Reputation: 1946
I have two pandas DataFrames:
df1
key id count
100 9821 7
200 9813 10
df2
nodekey nodeid
100 9821
200 9813
If the nodekey+nodeid in df2 match key+id in df1, count in df1 has to be set to 0. So, the result of the example above should be;
key id count
100 9821 0
200 9813 0
I tried the following (matching on key and nodekey only, as a test) but receive an error:
df1['count']=np.where((df1.key == df2.nodekey),0)
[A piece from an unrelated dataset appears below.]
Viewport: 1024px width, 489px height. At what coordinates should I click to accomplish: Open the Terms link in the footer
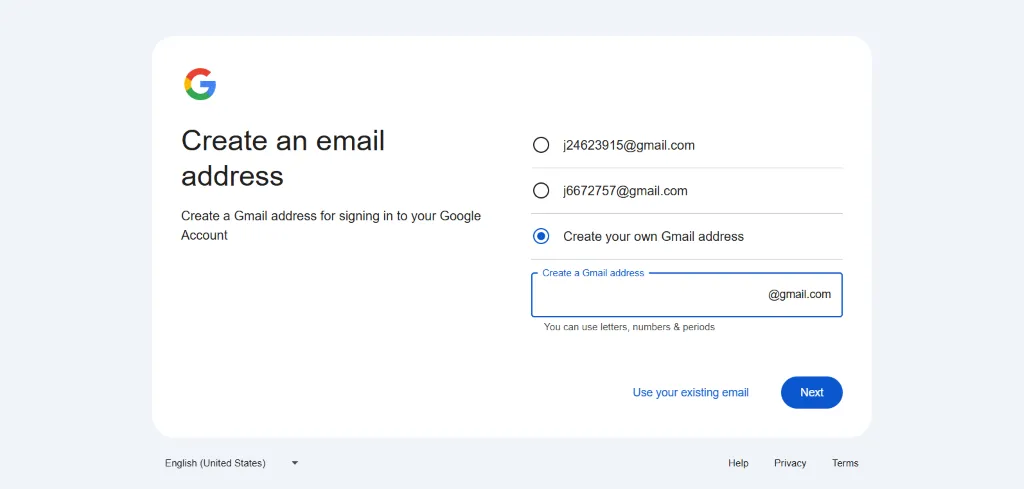(x=845, y=463)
ValueError: either both or neither of x and y should be given
Suggestions?
Upvotes: 1
Views: 62
Reputation: 57033
Merge the dataframes using the left merge (the rows that are present in df1 but not in df2 will be filled with nan
s):
combined = df1.merge(df2, left_on=['key', 'id'],
right_on=['nodekey', 'nodeid'], how='left')
Update the counts for the rows that are non-nan
:
combined.loc[combined.nodekey.notnull(), 'count'] = 0
Cleanup the unwanted columns:
combined.drop(['nodekey', 'nodeid'], axis=1, inplace=True)
# key id count
#0 100 9821 0
#1 200 9813 0
#2 300 9855 7
Upvotes: 0
Reputation: 59264
This should work
df1.loc[df1[['key', 'id']].transform(tuple,1).isin(df2[['nodekey', 'nodeid']].transform(tuple,1)), "count"] = 0
which is basically using
df.loc[mask, 'count']=0
where mask
is True
for rows where tuple ('key', 'id')
matches any tuple ('nodekey', 'nodeid')
Upvotes: 2